The overall limit on itemized deductions (often called the Pease limit) is also eliminated..
Most of the changes to itemized deductions will remain in place through 2025. In 2026, itemized deductions will generally follow the rules in place before the TCJA.
Many “Above-the-line” deductions eliminated, limited or modified
As with itemized deductions, many “above-the-line” adjustments have also been eliminated or limited:
- Alimony deduction for payments made under orders executed after December 31, 2018. For new orders, the TCJA no longer allows payors to deduct alimony payments or require the recipient to report income for alimony received. (Payments under existing orders are grandfathered and may continue to be deducted by the payor and should be reported as income by the recipient.)
- Tuition and fees deduction expired under previous law and was not renewed by the TCJA.
- Domestic production activities deduction (DPAD)
- Moving expenses are disallowed except for the expenses of active members of the military who relocate pursuant to military orders.
Stays the same
- Educator expense deduction. K-12 educators can deduct up to $250 per year for unreimbursed classroom supplies.
- Student loan interest of up to $2,500 can be deducted by qualifying taxpayers for interest paid on student loans.
- Health savings account (HSA) deduction
- IRA deduction
- Deductions for self-employed taxpayers such as SE tax, SE health insurance, and SE qualified retirement plan contributions.
Some education benefits remain the same, others modified
Taxpayers can continue to claim the American Opportunity Credit, a credit of up to $2,500 per year for the first four years of college education, and the lifetime learning credit, a credit of up to $2,000 per year for qualifying education expenses.
Taxpayers can continue to use savings bonds for education, educational assistance programs provided by employers, 529 plans and Coverdell education savings plans to save for college. Some scholarships and tuition waivers can continue to be treated as tax-free if certain conditions are met.
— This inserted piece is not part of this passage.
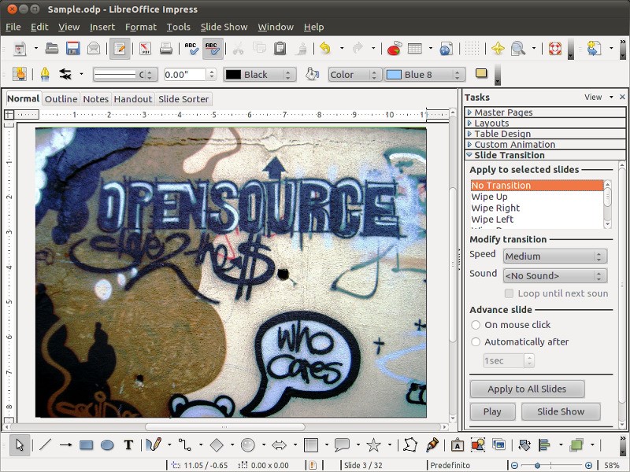
Task: Expand the Master Pages section
Action: point(504,112)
Taxpayers whose student loans are cancelled because death or total and permanent disability may be eligible to treat the cancellation of debt as tax-free.
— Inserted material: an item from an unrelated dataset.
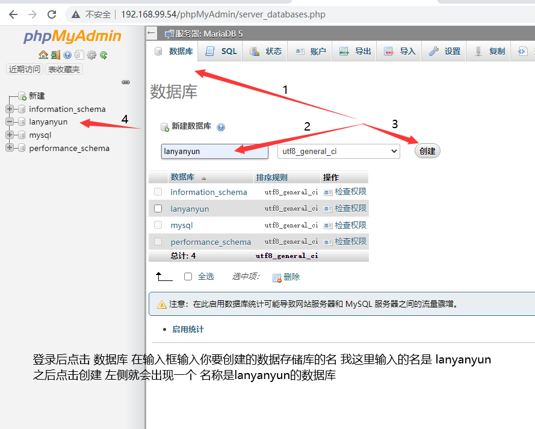This screenshot has height=429, width=535.
Task: Click the phpMyAdmin home icon
Action: pos(43,55)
Health care penalty eliminated
The penalty for failure to obtain health insurance coverage (the “individual mandate”) will be eliminated beginning in 2019. Taxpayers who did not have coverage in 2017 or 2018 will continue to owe a penalty for those years, unless they qualify for an exemption.
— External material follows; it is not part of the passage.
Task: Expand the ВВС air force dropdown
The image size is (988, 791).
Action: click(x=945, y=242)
Self-employed taxpayers may claim a new deduction for qualified business income
Self-employed taxpayers can deduct up to 20% of qualified business income from a sole proprietorship, partnership, or S corporation. There are a few very important limitations placed on the deductions that we will go into in another post as this new code section is one of the more complicated aspects of TCJA.